Throwing Shade at Capitalism

Throwing Shade at Capitalism August 6, 2015

TIf there was any doubt remaining that Pope Francis is no friend to the capitalist economic order, his address to the World Meeting of the Popular Movements should have obliterated it. “The economy,” he said, “should not be a mechanism for accumulating goods, but rather the proper administration of our common home. This entails a commitment to care for that home and to the fitting distribution of its goods among all.”

This is more than a call for a change of heart, as Bishop-elect Robert Barron and supporters of capitalism have tried to paint the pope’s criticisms. It’s a call for structural change—changes to the basic mechanisms of the dominant economic order.

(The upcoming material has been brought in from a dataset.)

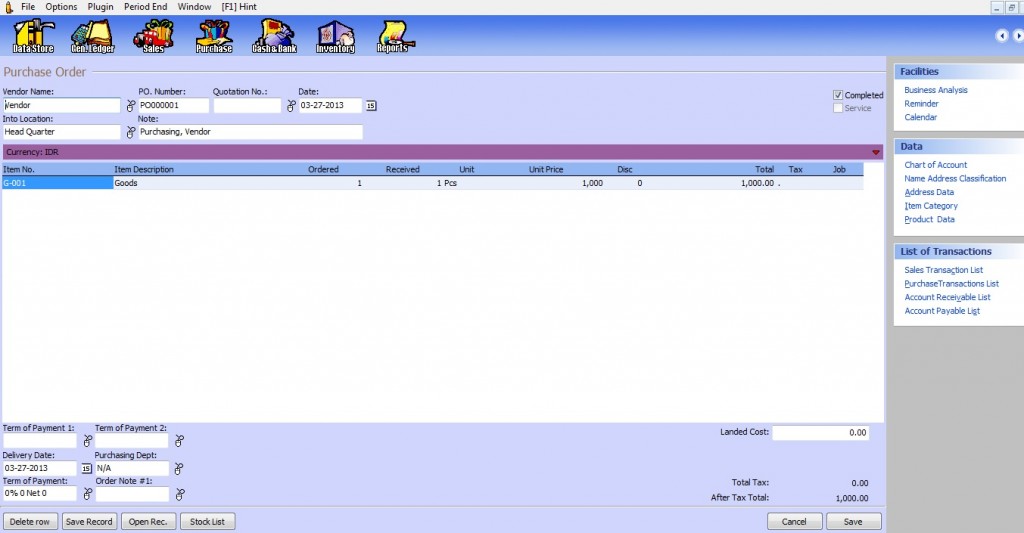Open the Inventory module icon
1024x533 pixels.
tap(335, 36)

Pope Francis has said we need “to put the economy at the service of peoples,” implying that the current economy serves something else. No subtlety from this pontiff as to what that something else is: “Human beings and nature must not be at the service of money. Let us say NO to an economy of exclusion and inequality, where money rules, rather than service. That economy kills. That economy excludes. That economy destroys Mother Earth.”

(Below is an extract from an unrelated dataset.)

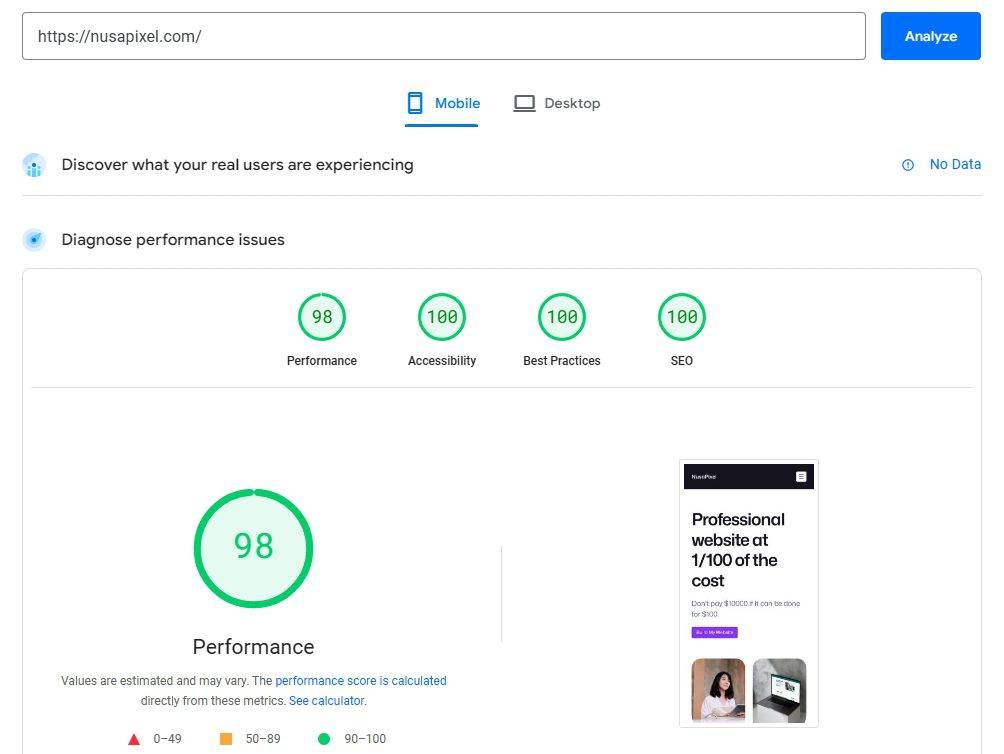Select the Accessibility 100 score gauge
This screenshot has height=754, width=1004.
click(441, 318)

For the pope, an economy constructed as a mechanism for accumulating goods results in an economy of exclusion and inequality, where money rules, rather than service. You can’t get much more anti-capitalist than that. As its defenders will tell you, capitalism has very effective mechanisms for accumulating goods. That’s the point, the purpose of the system. That’s what it’s designed to do, if for some more than others. Capitalism has been exceptionally successful at making many things and making a few people exceptionally rich.

By design, capitalism has no checks on greed or the idolatry of money. With built-in incentives to produce and acquire goods and to control the means of production, the capitalist system is ordered towards limitless wealth accumulation. The thinking behind the system is that you’re entitled to whatever you can produce or otherwise obtain in the capitalist market. At no point does so much become too much—not for the ethics of capitalism.

The gospels tell a different story, and hence the pope’s concern. Jesus names great wealth as one of the grave dangers to the human soul. Riches make it more difficult to enter the Kingdom of Heaven. Jesus counsels his followers to lend expecting nothing in return—hardly a capitalist disposition!

For Pope Francis, an economy ordered toward the accumulation of wealth is morally disordered, ultimately encouraging the kinds of behaviors that harden hearts and corrupt souls. Call it an occasion of sin. The pursuit of wealth may inspire virtuous behavior, but virtue isn’t the rule. One employer might offer generous benefits like unlimited maternity leave or paid sick time to entice talented workers, but another employer might take advantage of impoverishment to exploit those who in their desperation will accept meager compensation. Not a few corporations do both. There’s no contradiction here; they’re following the logic of capitalism.

Pope Francis wants to change the logic of the economic order by changing its fundamental purpose–away from the accumulation of wealth and towards the proper administration and distribution of goods. This would entail a change to the economy’s basic mechanisms, inputs, and incentives, a change to the controls in force by the economy’s political-legal structure.

More so than even Bernie Sanders, Pope Francis is a radical dreamer.